## What is needed
Please output the entries below from the line that contains "The width and height of the screenshot is (2032, 479)." through the final line, reproduced exactly and alone.

## Data supplied
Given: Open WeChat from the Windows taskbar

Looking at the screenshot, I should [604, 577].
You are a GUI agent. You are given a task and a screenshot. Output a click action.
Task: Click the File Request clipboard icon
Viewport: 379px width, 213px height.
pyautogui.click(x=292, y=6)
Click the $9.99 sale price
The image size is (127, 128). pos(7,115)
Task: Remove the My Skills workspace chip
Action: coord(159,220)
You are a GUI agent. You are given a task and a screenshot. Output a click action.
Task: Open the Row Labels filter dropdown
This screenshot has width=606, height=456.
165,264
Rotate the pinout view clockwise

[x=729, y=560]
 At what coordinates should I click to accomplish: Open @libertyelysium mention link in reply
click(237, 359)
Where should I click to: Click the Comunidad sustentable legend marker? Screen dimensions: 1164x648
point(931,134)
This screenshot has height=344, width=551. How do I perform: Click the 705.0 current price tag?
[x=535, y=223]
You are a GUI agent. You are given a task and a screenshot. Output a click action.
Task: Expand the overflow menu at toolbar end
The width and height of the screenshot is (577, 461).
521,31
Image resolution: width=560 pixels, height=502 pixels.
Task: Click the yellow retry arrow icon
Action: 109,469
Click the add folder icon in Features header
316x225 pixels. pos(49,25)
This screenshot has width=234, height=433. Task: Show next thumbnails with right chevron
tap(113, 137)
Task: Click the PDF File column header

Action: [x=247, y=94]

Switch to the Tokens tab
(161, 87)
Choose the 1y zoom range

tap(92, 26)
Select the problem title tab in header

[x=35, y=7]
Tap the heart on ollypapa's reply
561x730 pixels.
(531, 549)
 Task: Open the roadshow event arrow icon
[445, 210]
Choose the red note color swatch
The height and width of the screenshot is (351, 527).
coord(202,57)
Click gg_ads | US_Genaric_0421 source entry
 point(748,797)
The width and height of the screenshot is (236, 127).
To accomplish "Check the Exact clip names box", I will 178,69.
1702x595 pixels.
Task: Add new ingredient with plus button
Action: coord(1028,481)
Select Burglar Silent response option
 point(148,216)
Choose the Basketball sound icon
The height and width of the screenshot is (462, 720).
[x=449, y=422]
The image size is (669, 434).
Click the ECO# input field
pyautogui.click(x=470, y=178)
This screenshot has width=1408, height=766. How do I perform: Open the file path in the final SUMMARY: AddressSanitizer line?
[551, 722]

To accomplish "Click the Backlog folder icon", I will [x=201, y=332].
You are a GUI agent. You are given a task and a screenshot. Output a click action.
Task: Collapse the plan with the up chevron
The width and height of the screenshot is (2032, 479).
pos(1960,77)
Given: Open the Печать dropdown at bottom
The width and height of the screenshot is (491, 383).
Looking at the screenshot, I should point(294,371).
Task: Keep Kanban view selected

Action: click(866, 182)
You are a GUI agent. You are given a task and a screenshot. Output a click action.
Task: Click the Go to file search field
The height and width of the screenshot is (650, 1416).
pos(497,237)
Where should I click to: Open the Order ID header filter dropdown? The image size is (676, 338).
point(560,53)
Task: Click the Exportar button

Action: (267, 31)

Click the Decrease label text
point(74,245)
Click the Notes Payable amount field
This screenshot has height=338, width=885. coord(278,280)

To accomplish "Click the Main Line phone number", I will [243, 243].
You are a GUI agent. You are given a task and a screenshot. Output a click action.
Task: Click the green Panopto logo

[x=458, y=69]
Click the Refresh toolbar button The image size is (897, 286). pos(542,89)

## Output of the task
The width and height of the screenshot is (2032, 479).
pos(1960,77)
Given: Open the Печать dropdown at bottom
The width and height of the screenshot is (491, 383).
Looking at the screenshot, I should point(294,371).
Task: Keep Kanban view selected

Action: click(866, 182)
You are a GUI agent. You are given a task and a screenshot. Output a click action.
Task: Click the Go to file search field
The height and width of the screenshot is (650, 1416).
pos(497,237)
Where should I click to: Open the Order ID header filter dropdown? The image size is (676, 338).
point(560,53)
Task: Click the Exportar button

Action: (267, 31)

Click the Decrease label text
point(74,245)
Click the Notes Payable amount field
This screenshot has height=338, width=885. coord(278,280)

To accomplish "Click the Main Line phone number", I will [243, 243].
You are a GUI agent. You are given a task and a screenshot. Output a click action.
Task: Click the green Panopto logo

[x=458, y=69]
Click the Refresh toolbar button The image size is (897, 286). pos(542,89)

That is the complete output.